Mansion on a Hill
Mountain vacation home for Virginia millionaire is a fascinating homage to excess
Welcome to this week’s Visual Story. This series, published on Tuesdays, focuses on a specific place or theme with a short narrative. Most of the “Visual Stories” are too long to be carried in most email browsers. If that’s the case, view it on a web browser or on the Substack app.
This week, we are visiting a Gilded Age mansion located in the Blue Ridge Mountains with the largest Tiffany window found in a private home in North America. A window that is a portrait of the first owner’s beloved wife, no less.
The Swannanoa Mansion was built in 1912 on the top of Afton Mountain as a summer home for James Dooley and his wife, Sallie Mae. Dooley, then 70, was a Richmond native and lawyer who amassed his millions in the late 19th century due to investments in railroads, steel, insurance, and banking. He wanted Swannanoa to be a place where he and his wife of almost 50 years could escape Richmond’s heat and humidity during the summer months.
Although Swannanoa was only one-sixth the size of the infamous Biltmore Estate, the 23,000-square-foot mansion was not tiny — or lacking in eccentricity — by any means.
A Second Place
Five years ago, my wife and I bought a small one-bedroom condo at Wintergreen, Virginia, to have a place to get away from the craziness that comes from living in close proximity to the nation’s capital.
Our logic at the time was sound. In January 2021, we were 10 months into what seemed like a never-ending pandemic. The bottom had fallen out of the real estate market, making the purchase affordable, yet a sound investment. While my business was limited at best during this time, Jill was getting settled into a new leadership role and working nonstop. Both of us were going stir crazy for totally different reasons.

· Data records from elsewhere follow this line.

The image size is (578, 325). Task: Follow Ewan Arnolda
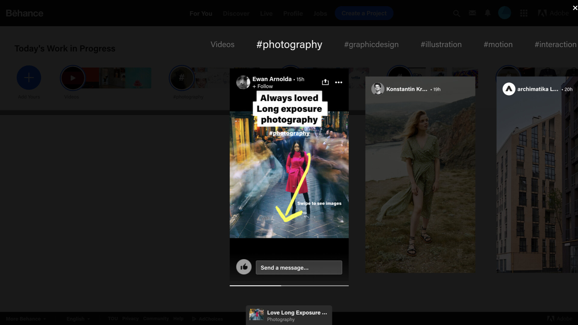point(263,86)
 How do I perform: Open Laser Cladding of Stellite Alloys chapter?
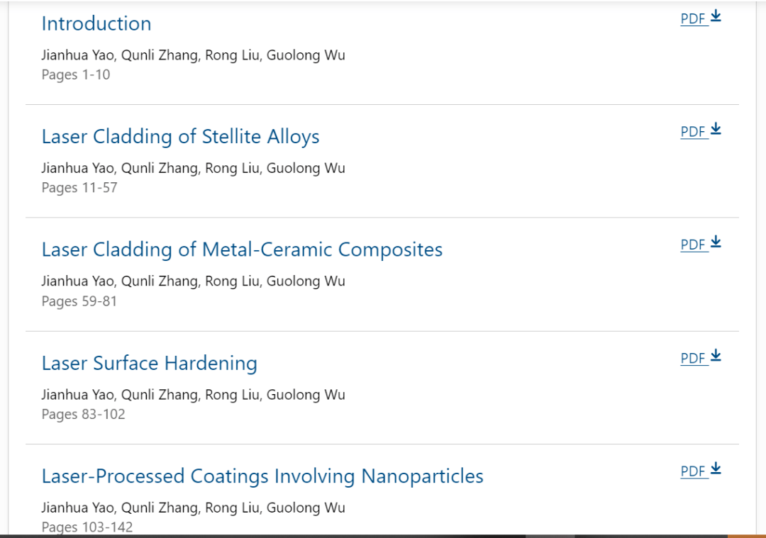click(x=180, y=136)
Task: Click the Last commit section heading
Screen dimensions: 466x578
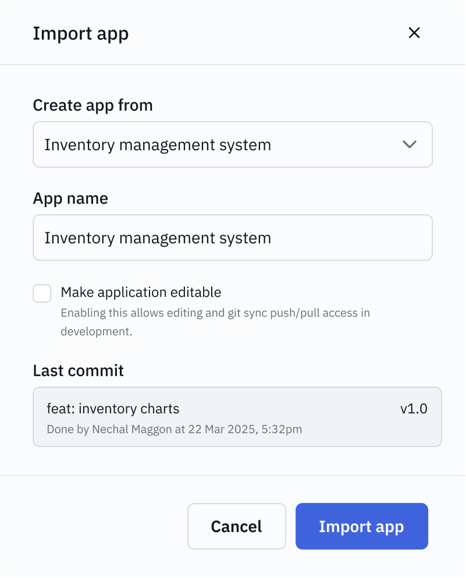Action: [78, 371]
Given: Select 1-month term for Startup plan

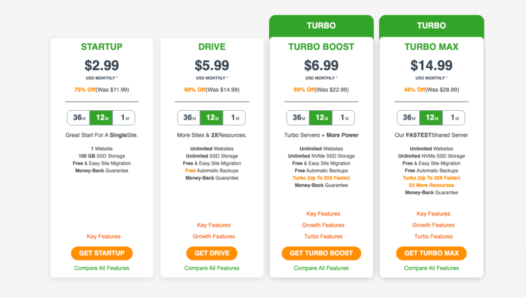Looking at the screenshot, I should click(124, 118).
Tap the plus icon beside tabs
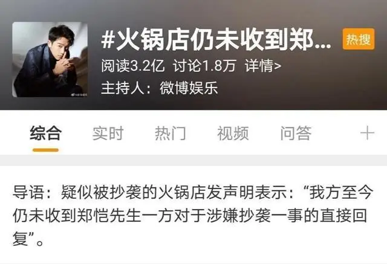Image resolution: width=387 pixels, height=264 pixels. [367, 133]
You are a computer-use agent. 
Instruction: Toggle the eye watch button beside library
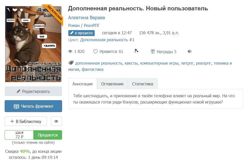[x=56, y=121]
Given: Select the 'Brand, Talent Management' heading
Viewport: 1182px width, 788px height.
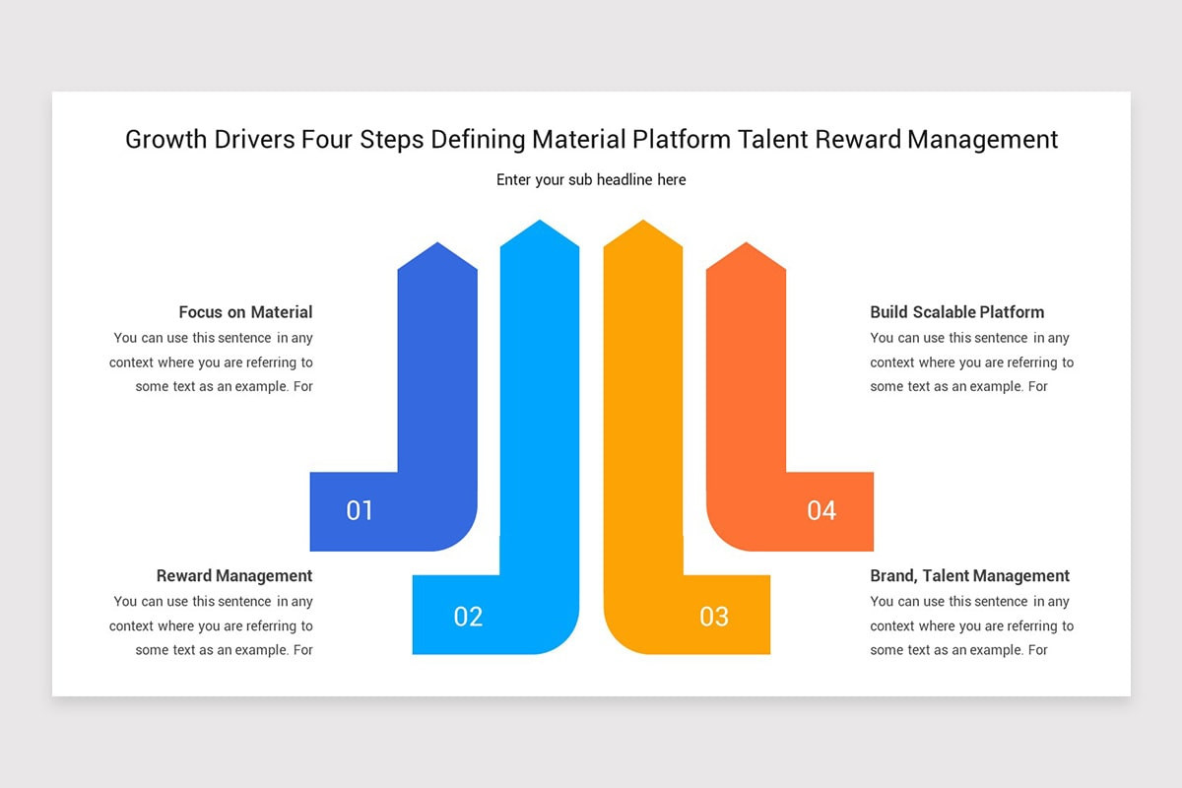Looking at the screenshot, I should click(969, 575).
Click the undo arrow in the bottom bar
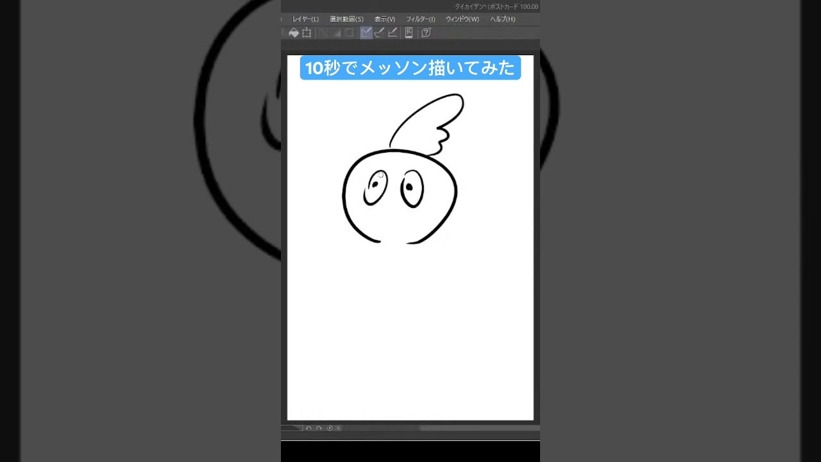This screenshot has width=821, height=462. (x=308, y=428)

Located 40 miles southwest of Charlottesville and 110 miles northwest of Richmond, Wintergreen is about three hours from our townhouse in Alexandria. It also is about three hours from Chapel Hill, where Jill’s brother and sister-in-law live, and had become a place for our families to meet for the holidays and at other times over the years.

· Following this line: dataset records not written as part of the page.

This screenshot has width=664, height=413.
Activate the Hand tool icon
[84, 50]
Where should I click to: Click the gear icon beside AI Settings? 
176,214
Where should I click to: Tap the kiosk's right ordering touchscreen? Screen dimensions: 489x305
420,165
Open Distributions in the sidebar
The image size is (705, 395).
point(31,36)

Jill and her brother, Michael, grew up in the mountains of North Carolina and always spoke of feeling at home whenever we went to Wintergreen. Several months before we purchased our place, Michael and his wife Jennifer bought one nearby.
Over the next several months, I went to Wintergreen almost once a week, exploring parts of rural central Virginia with my camera. That May, when photographer friend Gary Rubin mentioned that Swannanoa would be open for a rare weekend tour about 20 miles from the condo, I jumped at the chance to join him.
About Swannanoa
Dooley, who served with his father and brother in the Confederate Army during the Civil War, was no stranger to building large homes that featured homages to his wife. In 1893, he built Maymont, a stone mansion on a 100-acre Victorian estate overlooking the James River, and named it after Sallie May.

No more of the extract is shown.